There have been efforts to modernise irc as well but IRC still isn’t even keeping pace, let alone catching up.

I think the easiest way to handle this is to actually just drop legacy and start again when you reach this point. It is infinitely easier to build your own solution from scratch than it is to move a mountain and convince an existing community and ecosystem to do what you think is best.

And matrix is proof this works. After trying it again this year, I think they have finally created a product which works really well.



> And matrix is proof this works. After trying it again this year, I think they have finally created a product which works really well.

The server and clients improved. The protocol did not improve.

The protocol is still designed to be a metadata sponge that proliferates this data as far as possible. There’s no way you’d design it in the same way today if you didn’t have intelligence funding in the earliest stages…

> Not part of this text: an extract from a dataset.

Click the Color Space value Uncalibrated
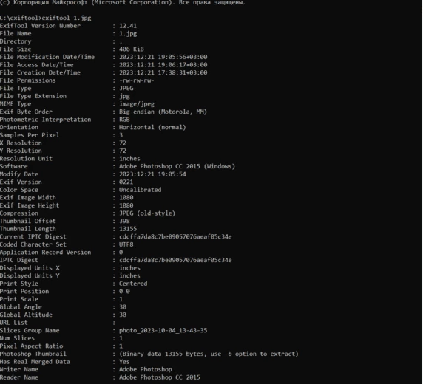This screenshot has height=384, width=423. 141,190
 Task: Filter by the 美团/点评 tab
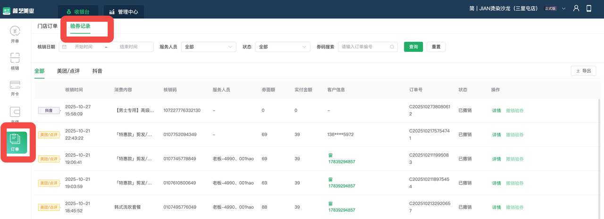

If XMPP clients improved, you’d say the same thing. “Wow, I guess XMPP works”


> once a protocol becomes so embedded and fractured over multiple implementations, it becomes impossible to change.

Yet HTTP2 exists.


I don't think I'd characterize HTTP as having fractured in anything like the way XMPP has, which seems to have deliberately chosen a wild-west approach to extensibility vs. HTTP's more modest evolution. Until we got http2 and http3 in a span of 5 years, but that's because a big megacorp forced it to happen -- and even then those are backwards compatible with http1.1.


HTTP2 is a new protocol, not a set of extensions to HTTP.